The journey wasn’t easy – there were sick nights, sick weeks, intense loneliness, terrible foods, vividly scary moments and bus rides so long they generated more sick nights. But what we got in return were life changing.
We saw the remains of ancient civilizations and corkscrew-like skyscrapers. We saw the edges of seas and curves of multi-colored mountains, some which we even hiked amidst hail storms. We drove through the highlands where guanacos fed and fought. We swam with penguins, sea lions and sharks. We sailed the seas where orcas dived around us. Once, we were in the middle of a Bolivian desert poking at our meat, wondering what it was, but woke up the next morning to watch every shade of blue turn into light as the sun rose over the Uyuni salt flats. We were ‘seeing the world’. I, was seeing the world.
It’s almost hard to believe who I’ve become. Now I’m the one who says, ‘let’s go!’ when I see a wall of rocks we could climb. The one who looks for ways to jump into the water from a cliffside. The one who shoves hiking maps under my husband’s nose. The one who is looking for our next dive spot, even if diving took me some time to warm up to. The one who tepidly suggests something crazy but secretly hopes that others would say yes so that I have partners in crime.
I still hate cycling and maybe that will never change. I have new loves though. I love the jungles that call to me and the night skies that blink at me. I love the deep seas that throw me and snow-capped mountains that envelope me. I’m madly in love with wild animals because they know my soul in a way that I don’t. I can’t even recall how all of that happened, how I’ve changed. Was it like my dreams- did it happen slowly then all at once?

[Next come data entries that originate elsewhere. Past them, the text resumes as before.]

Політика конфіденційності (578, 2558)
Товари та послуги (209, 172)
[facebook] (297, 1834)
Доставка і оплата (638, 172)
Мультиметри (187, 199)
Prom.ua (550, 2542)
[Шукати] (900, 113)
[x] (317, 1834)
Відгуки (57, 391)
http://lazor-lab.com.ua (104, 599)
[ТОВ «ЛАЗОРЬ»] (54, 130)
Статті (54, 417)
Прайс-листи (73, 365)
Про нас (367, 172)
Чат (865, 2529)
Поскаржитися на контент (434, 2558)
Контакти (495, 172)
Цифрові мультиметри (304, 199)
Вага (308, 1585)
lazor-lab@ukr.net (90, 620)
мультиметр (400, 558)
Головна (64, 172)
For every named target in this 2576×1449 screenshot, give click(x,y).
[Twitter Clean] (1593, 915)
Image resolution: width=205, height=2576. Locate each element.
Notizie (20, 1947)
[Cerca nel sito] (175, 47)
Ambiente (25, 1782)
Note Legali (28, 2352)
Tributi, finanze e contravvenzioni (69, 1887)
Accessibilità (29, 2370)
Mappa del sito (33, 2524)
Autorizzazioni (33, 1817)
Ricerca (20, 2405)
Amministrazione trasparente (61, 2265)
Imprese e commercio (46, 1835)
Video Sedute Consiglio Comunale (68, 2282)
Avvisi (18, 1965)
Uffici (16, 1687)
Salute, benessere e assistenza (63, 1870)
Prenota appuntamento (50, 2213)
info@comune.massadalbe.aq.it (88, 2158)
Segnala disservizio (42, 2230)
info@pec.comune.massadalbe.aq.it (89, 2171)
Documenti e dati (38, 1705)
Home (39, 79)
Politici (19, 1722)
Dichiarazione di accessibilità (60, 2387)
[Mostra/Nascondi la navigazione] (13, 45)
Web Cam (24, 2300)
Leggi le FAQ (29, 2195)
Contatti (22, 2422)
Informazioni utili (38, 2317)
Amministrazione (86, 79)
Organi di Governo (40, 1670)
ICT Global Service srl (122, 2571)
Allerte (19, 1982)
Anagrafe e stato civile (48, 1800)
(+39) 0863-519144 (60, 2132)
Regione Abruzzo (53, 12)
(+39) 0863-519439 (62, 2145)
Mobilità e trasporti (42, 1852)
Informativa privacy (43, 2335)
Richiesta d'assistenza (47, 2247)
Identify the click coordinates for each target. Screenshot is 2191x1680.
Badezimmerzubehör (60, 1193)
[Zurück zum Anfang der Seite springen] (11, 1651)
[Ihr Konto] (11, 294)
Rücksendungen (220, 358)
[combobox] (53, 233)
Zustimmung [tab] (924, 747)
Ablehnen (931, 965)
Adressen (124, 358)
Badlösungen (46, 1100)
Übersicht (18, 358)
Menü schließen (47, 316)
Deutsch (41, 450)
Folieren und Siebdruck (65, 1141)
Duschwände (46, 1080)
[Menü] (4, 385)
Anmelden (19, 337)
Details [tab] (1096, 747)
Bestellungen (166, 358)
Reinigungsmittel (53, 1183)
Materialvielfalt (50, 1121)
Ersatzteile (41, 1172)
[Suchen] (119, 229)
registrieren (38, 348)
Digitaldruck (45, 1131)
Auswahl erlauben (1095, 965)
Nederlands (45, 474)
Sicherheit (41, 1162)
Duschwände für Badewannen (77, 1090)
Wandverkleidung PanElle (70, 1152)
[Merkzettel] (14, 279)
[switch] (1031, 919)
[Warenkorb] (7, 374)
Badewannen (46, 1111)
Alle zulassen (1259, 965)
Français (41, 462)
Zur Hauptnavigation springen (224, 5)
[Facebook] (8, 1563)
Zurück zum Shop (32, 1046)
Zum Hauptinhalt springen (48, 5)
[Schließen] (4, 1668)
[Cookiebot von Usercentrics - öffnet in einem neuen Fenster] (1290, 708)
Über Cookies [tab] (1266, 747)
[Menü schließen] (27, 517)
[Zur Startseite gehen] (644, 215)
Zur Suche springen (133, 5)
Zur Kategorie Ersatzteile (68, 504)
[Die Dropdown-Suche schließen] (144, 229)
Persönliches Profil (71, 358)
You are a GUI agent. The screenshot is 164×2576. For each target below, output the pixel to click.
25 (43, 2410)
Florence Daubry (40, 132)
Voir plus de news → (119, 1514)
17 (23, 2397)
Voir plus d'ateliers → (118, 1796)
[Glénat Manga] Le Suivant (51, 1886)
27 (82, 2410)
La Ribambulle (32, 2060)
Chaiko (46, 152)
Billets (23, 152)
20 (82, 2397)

Here I am with this tan now that’s my badge of honor – my proof that the last 6 months was real. Proof and reminder that somewhere along my life, I made a choice and I chose myself.
I went and walked on Incan ruins, drove the dessert of Dali, swam in seas with sharks and climbed the mountains of condors. Whilst I didn’t stop being scared, I started being brave.
So, I can only I smile as I trace my tan lines – a secret map of where I’ve been and who I’ve become. I feel strangely proud of how brown I am. I suppose this is one of life’s many great lessons; realizing that how I look and what I do doesn’t determine if others love me. Others will love me for who I am, once I love myself first.